John and Sally McKenna gush about her culinary work in their review.
“When Imelda Tynan starts to talk about pastry, she speaks as if channeling a higher order. Her language is rapturous, immersed, bewitched. All of a sudden Ms Tynan ceases to be the boss of the hugely busy Tynan’s Restaurant, in The Store Yard, in Portlaoise, and she becomes an apostle, an acolyte, a true believer in the deliciousness of good things. But you don’t just need to listen to Imelda. The proof of the pudding, have no doubt, is in the eating,” they purr.

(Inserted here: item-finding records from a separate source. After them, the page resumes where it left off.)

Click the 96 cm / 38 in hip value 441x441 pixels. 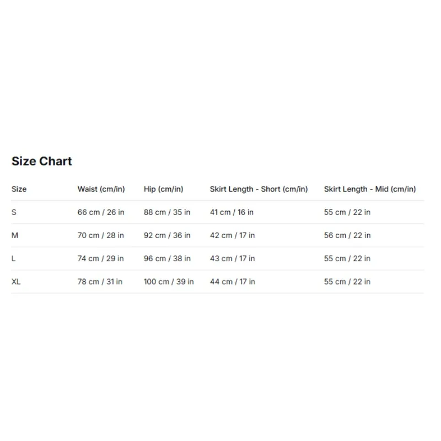167,259
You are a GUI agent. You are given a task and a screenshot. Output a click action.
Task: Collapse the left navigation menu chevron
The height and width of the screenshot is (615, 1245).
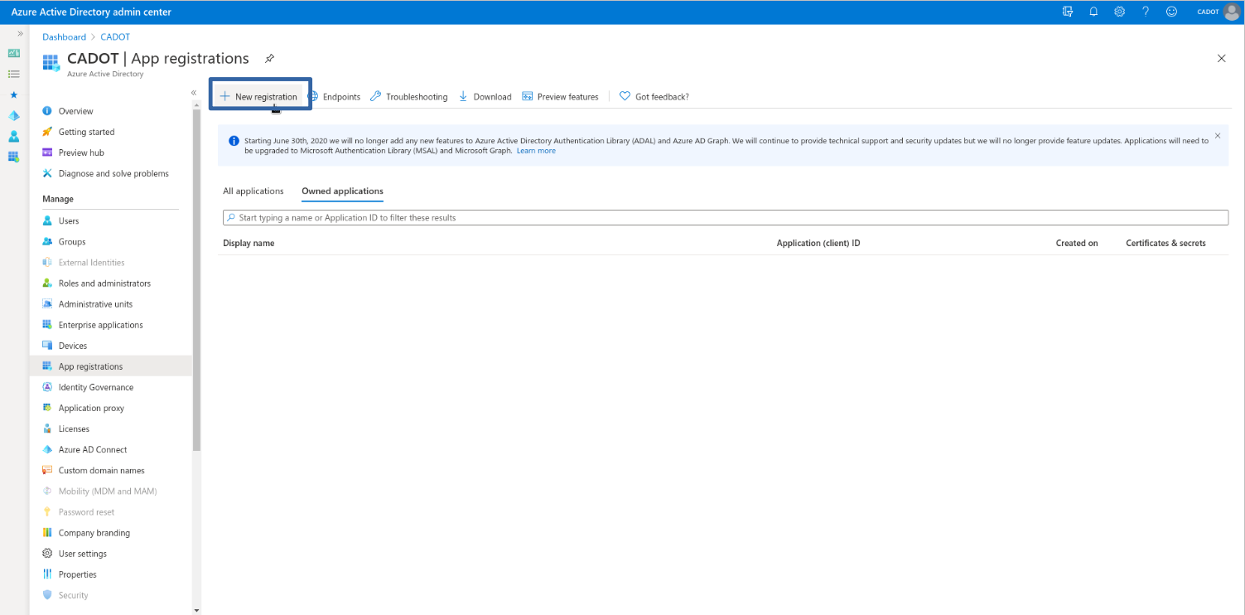point(194,93)
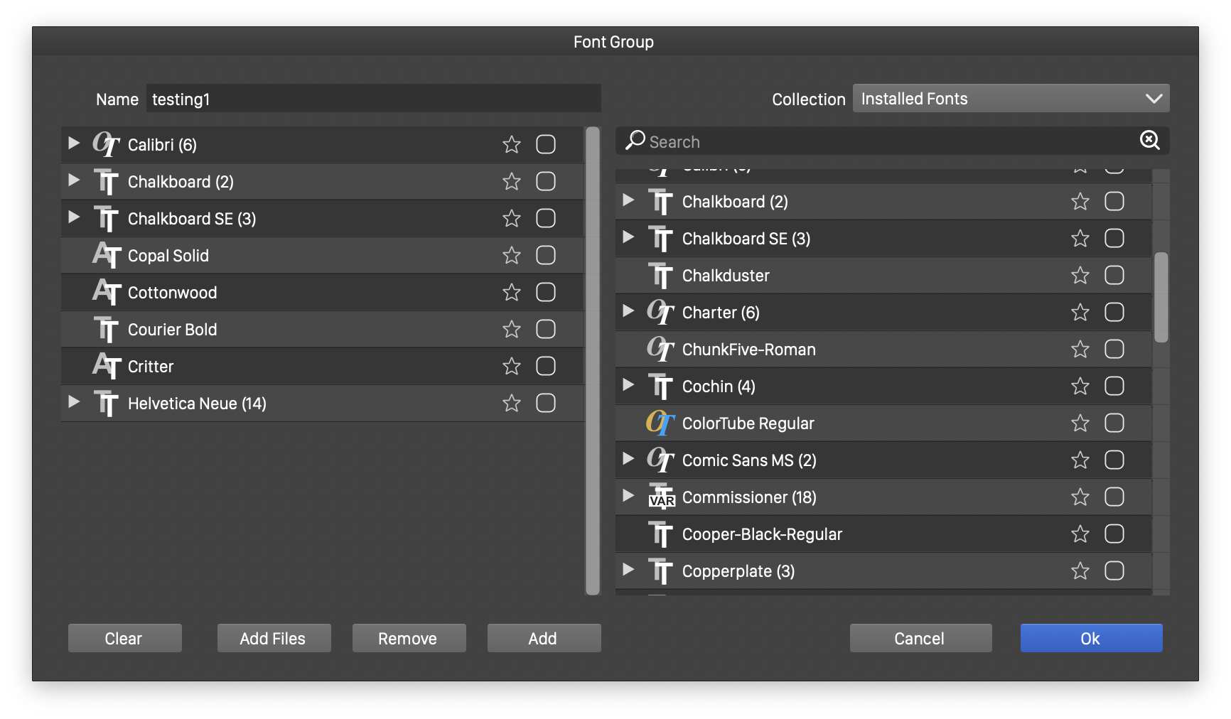Click the Commissioner variable font VAR icon
The image size is (1231, 719).
(661, 497)
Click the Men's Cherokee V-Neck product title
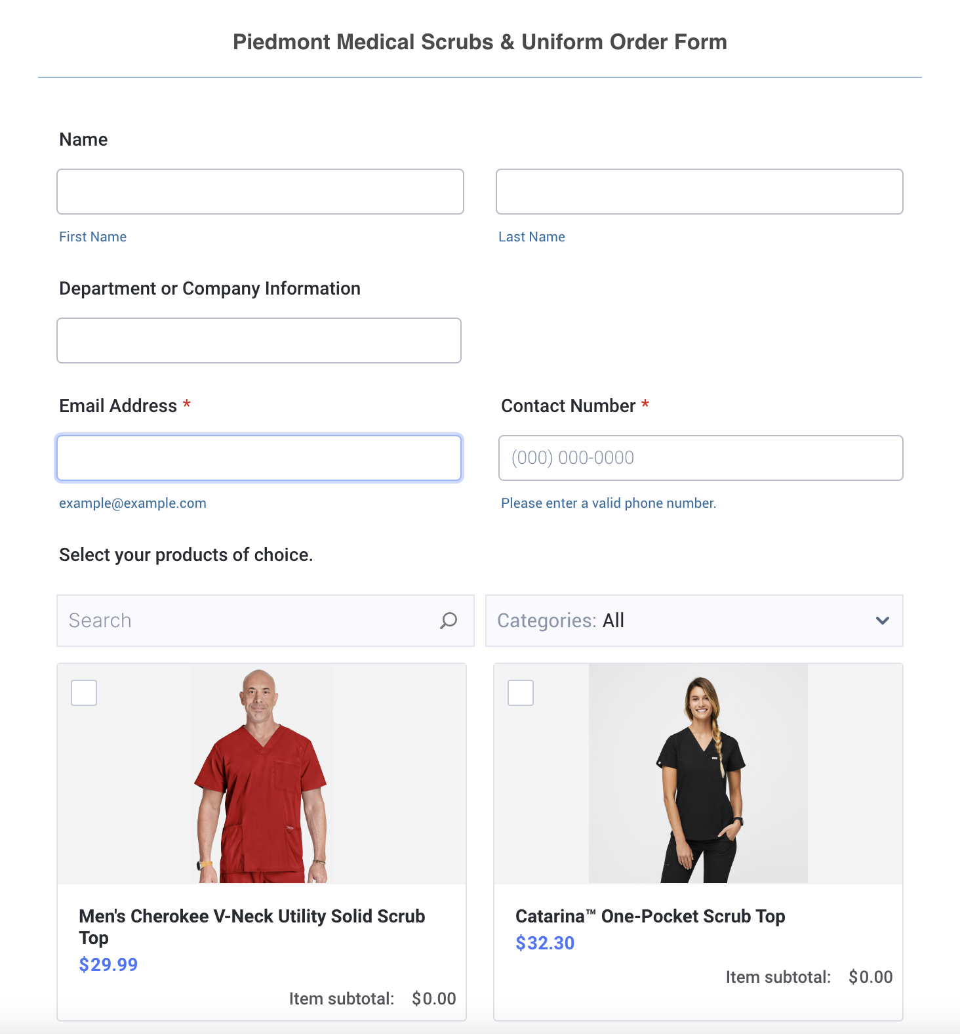 (252, 926)
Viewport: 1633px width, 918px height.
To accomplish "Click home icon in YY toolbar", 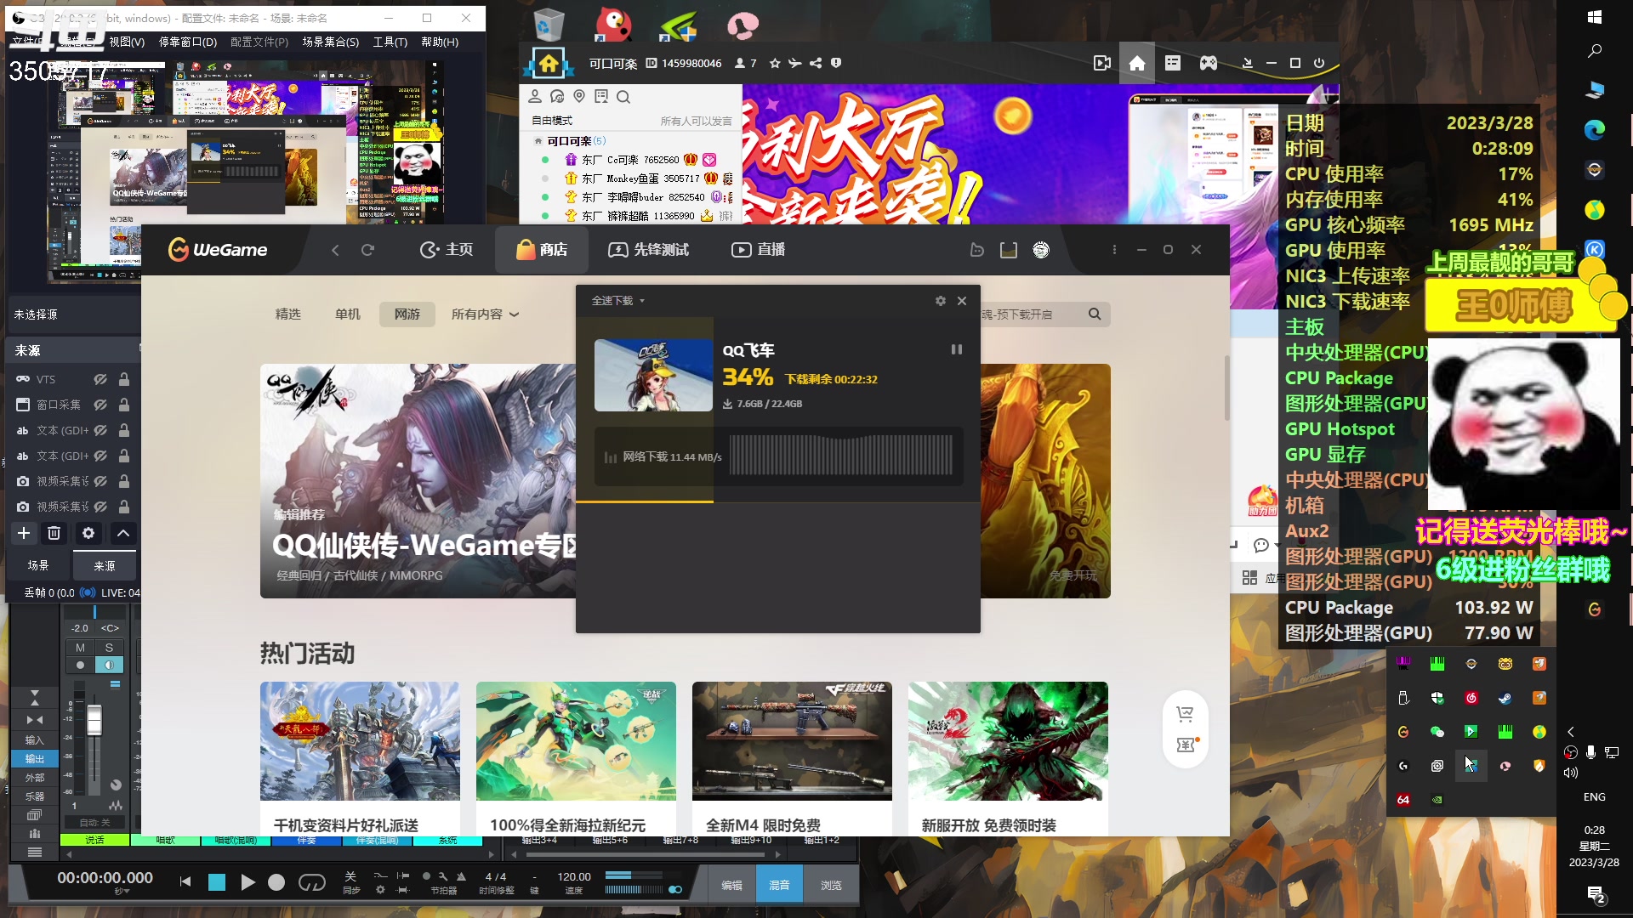I will pyautogui.click(x=1136, y=63).
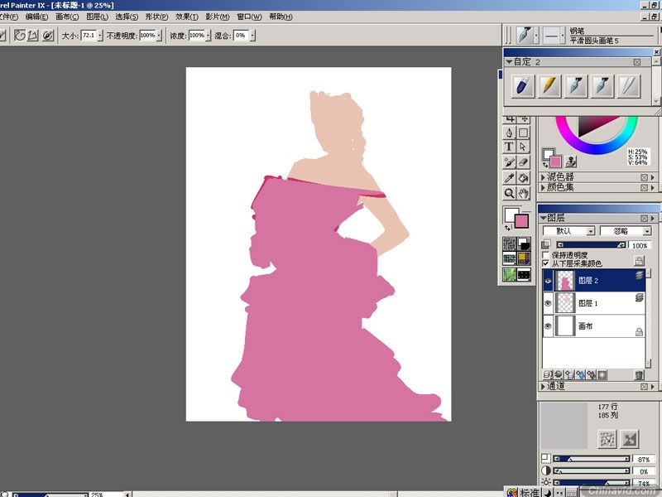The image size is (662, 497).
Task: Open the 图层 menu in menu bar
Action: [x=98, y=17]
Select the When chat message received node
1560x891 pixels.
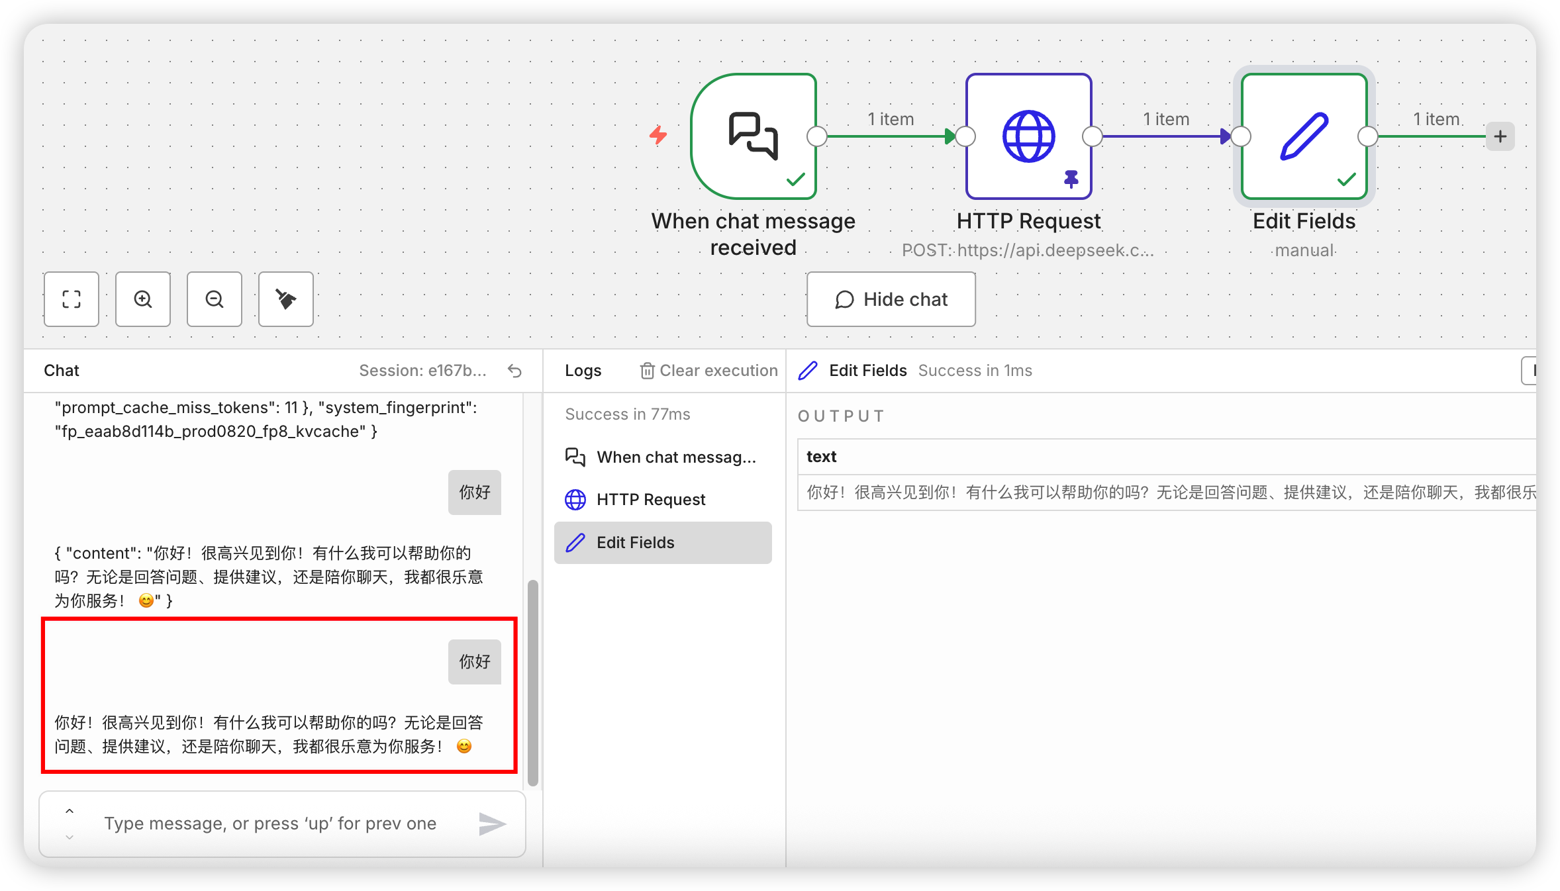(753, 136)
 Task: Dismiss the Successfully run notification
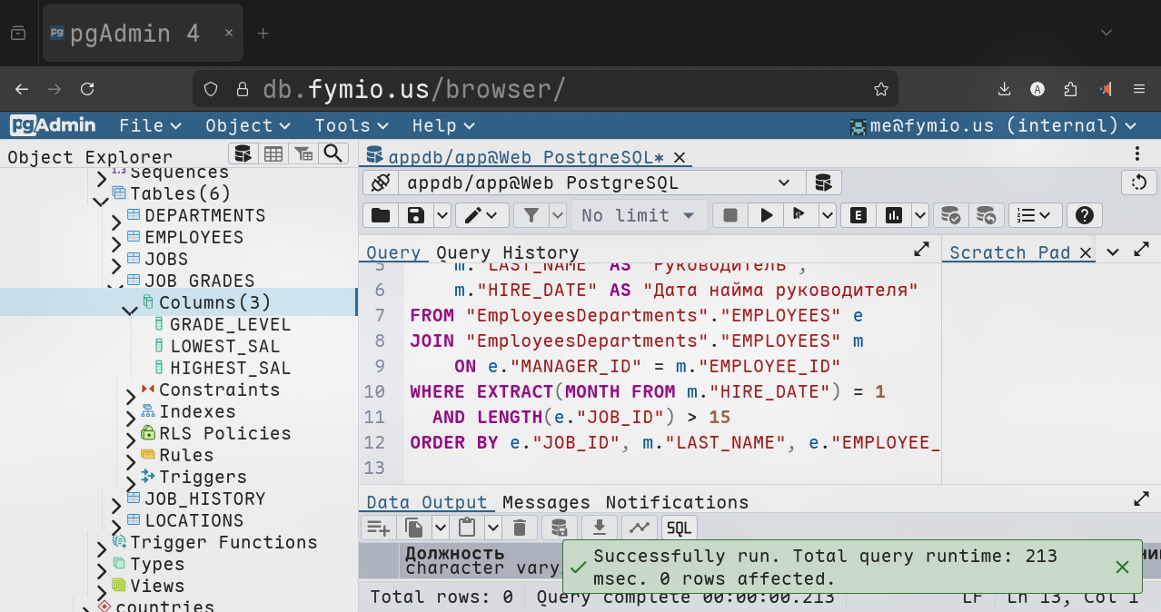click(x=1122, y=568)
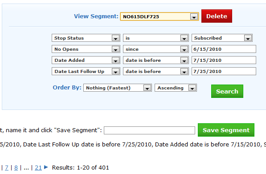Open the Subscribed value dropdown

[222, 38]
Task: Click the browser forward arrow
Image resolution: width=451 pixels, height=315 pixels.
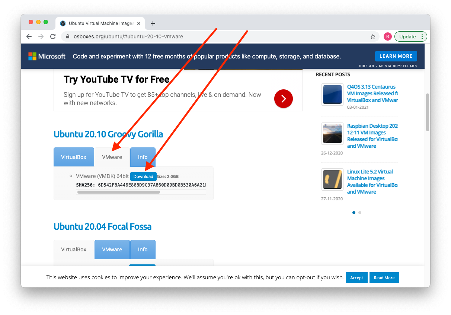Action: (x=41, y=36)
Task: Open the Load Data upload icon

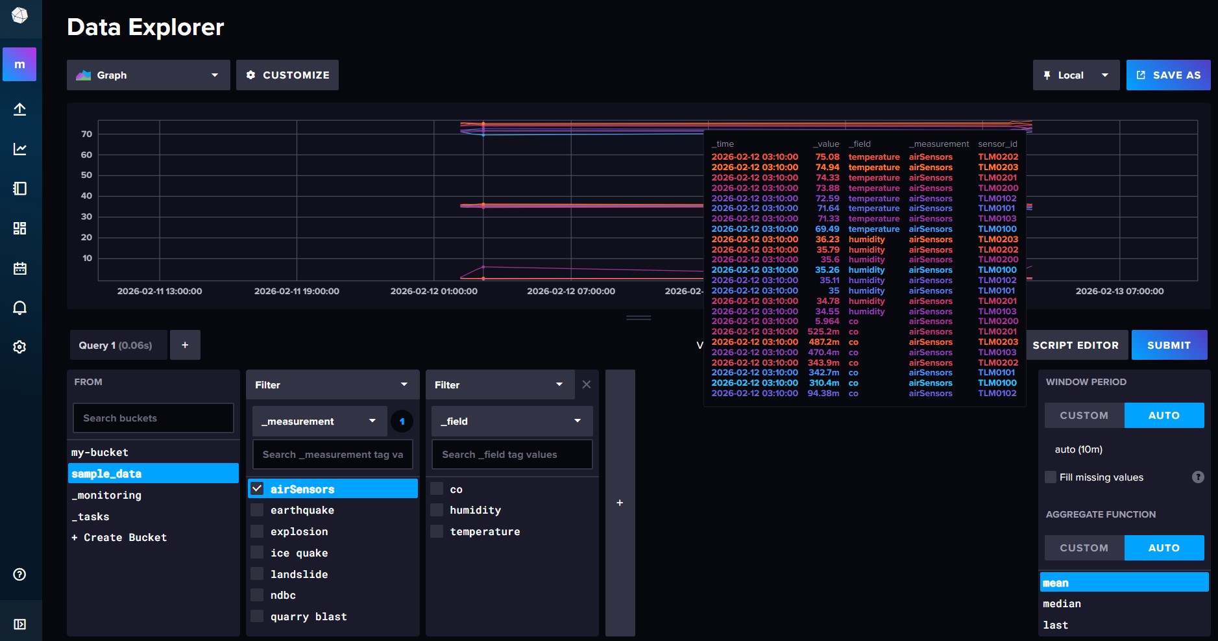Action: [19, 109]
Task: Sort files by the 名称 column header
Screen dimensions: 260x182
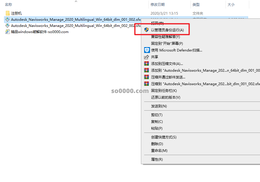Action: pyautogui.click(x=9, y=5)
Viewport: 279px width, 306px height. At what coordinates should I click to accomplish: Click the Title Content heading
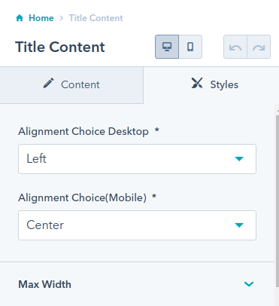60,47
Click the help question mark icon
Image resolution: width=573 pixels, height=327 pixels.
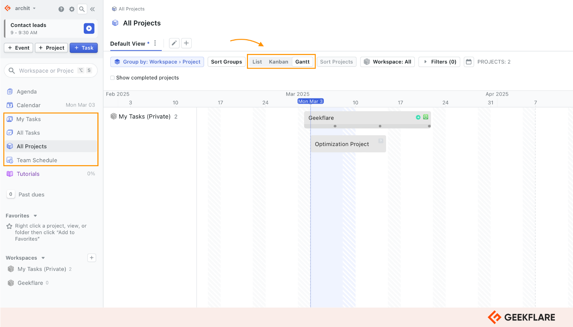pyautogui.click(x=61, y=9)
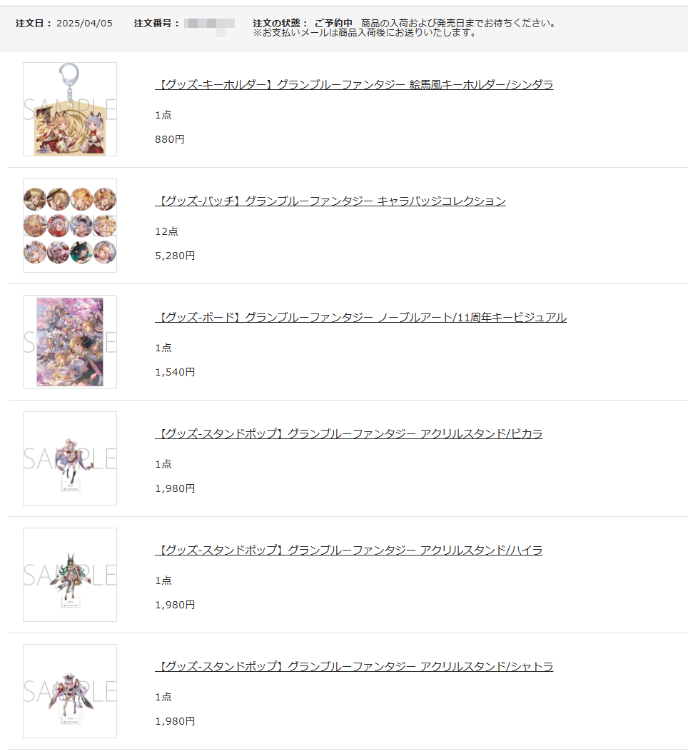Open the ノーブルアート/11周年キービジュアル product link
Image resolution: width=688 pixels, height=754 pixels.
pos(360,317)
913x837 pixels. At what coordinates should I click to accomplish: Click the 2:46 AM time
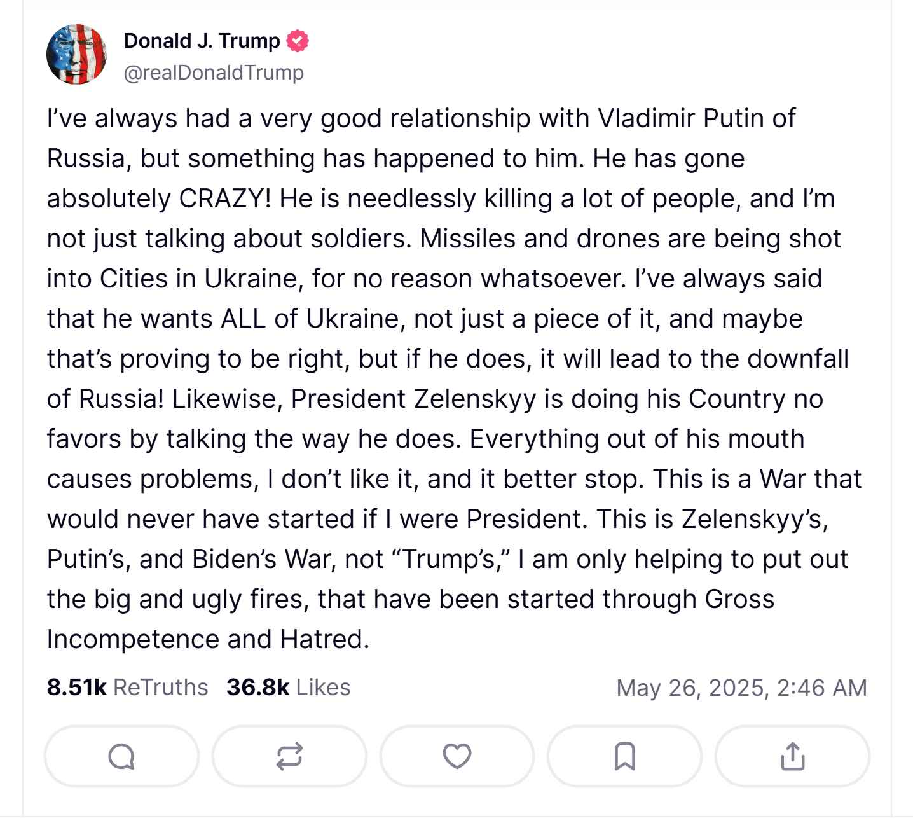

The review adds: “So, order a slice of Ms Tynan’s rhubarb tart. The rhubarb is enfolded in pastry, and the pastry is dusted with icing sugar. There is a little soupcon of whipped cream on the side. Take your fork, and take a bite. Now, when did you last enjoy a slice of rhubarb tart that was so perfectly made, that so perfectly expressed the power and the delights of an almost vanished culinary craft: the art of Irish domestic baking.
“You can travel the length and breadth of Ireland and never find something like this. It is a dish that stretches back through time, back to your mother’s rhubarb tart, and her mother’s rhubarb tart, and her mother’s rhubarb tart. Ms Tynan’s baking is the taste of an ancient art.
“Ms Tynan learnt her stuff from one of the best bakers in the Midlands, her late brother, Jim Tynan. Before his too-early death, Mr Tynan’s baking in The Kitchen and The Food Hall in the centre of Portlaoise was legendary.
“When there was little good to discover in the Midlands, Mr Tynan’s food was revelatory. But it was his baking, and his pastry, that were particularly notable. Imelda Tynan is continuing that proud family tradition,” the review adds.
The Bridgestone Guide adds that there is of course a lot more to enjoy in Tynan’s, and the people of Portlaoise know it.
“When we visited, the place was jammers, full of people who know when they are on to a good thing. We enjoyed the most delicious honey roast ham and Mossfield cheese sandwich, with squash and butterbean soup. The brie and spinach tart was benchmark. Salads were fresh and lovely, and the staff are beyond good,” they state.
Recognition
The review is just the latest recognition from national food critics. Sunday Independent food critic Lucinda O’Sullivan visited recently and along with her search for antiques she added of the restaurant “this place was a find in itself”.